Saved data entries
=== Begin Enclosure ===
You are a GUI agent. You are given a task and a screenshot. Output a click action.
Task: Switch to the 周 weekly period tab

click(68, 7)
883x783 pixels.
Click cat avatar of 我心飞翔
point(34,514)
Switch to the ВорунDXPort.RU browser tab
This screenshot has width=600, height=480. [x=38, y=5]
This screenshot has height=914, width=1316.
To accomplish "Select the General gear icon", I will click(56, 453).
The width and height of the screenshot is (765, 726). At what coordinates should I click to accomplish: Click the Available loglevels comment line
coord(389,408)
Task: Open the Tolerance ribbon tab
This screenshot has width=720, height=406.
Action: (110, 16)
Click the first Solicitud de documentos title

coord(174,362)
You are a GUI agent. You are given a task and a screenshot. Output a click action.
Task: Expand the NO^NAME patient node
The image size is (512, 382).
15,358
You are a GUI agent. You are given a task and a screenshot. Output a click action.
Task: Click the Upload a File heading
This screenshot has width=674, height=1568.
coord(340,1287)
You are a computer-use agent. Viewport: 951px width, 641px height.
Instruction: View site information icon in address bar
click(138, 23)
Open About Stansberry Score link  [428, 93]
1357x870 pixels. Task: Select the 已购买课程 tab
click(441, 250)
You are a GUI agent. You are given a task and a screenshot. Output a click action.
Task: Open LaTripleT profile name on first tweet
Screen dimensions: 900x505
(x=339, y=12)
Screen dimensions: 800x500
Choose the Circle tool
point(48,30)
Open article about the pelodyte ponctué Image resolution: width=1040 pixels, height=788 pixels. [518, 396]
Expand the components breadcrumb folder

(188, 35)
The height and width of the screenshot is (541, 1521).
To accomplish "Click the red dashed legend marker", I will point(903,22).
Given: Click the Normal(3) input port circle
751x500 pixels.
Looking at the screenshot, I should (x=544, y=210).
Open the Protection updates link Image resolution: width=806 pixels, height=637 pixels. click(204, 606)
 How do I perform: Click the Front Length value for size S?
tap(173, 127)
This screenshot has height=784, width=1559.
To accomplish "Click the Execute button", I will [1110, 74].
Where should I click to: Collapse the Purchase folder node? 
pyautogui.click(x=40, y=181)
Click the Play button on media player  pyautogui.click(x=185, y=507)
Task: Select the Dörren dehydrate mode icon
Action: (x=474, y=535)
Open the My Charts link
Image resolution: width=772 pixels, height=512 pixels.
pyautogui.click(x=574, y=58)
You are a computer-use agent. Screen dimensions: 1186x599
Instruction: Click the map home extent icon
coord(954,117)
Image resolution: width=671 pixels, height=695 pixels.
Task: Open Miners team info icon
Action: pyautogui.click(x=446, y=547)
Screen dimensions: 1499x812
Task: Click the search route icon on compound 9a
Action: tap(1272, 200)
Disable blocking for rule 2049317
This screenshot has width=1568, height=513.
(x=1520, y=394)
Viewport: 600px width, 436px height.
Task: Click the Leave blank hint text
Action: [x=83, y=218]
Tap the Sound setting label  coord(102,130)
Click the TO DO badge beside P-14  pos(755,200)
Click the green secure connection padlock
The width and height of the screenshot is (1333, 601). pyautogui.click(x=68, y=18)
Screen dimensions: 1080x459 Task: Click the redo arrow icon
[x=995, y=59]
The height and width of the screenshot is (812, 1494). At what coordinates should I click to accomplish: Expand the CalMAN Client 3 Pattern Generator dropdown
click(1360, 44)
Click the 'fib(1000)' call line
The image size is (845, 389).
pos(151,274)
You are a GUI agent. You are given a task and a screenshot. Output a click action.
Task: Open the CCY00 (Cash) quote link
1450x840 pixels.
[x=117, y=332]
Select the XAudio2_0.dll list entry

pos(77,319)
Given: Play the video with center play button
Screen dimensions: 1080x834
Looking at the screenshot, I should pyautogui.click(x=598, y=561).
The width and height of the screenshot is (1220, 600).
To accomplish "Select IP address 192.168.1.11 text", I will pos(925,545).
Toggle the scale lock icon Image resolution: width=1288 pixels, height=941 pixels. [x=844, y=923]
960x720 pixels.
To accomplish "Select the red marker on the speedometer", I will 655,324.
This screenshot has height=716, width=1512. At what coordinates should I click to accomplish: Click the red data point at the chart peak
=== End Enclosure ===
### ASSIGNED TASK
In your answer, include only the lines above starting at the line that holds "883x783 pixels." and ending at the line that holds "Task: Click the Upload a File heading", copied exactly.

### COMPLETED TASK
883x783 pixels.
Click cat avatar of 我心飞翔
point(34,514)
Switch to the ВорунDXPort.RU browser tab
This screenshot has width=600, height=480. [x=38, y=5]
This screenshot has height=914, width=1316.
To accomplish "Select the General gear icon", I will click(56, 453).
The width and height of the screenshot is (765, 726). At what coordinates should I click to accomplish: Click the Available loglevels comment line
coord(389,408)
Task: Open the Tolerance ribbon tab
This screenshot has width=720, height=406.
Action: (110, 16)
Click the first Solicitud de documentos title

coord(174,362)
You are a GUI agent. You are given a task and a screenshot. Output a click action.
Task: Expand the NO^NAME patient node
The image size is (512, 382).
15,358
You are a GUI agent. You are given a task and a screenshot. Output a click action.
Task: Click the Upload a File heading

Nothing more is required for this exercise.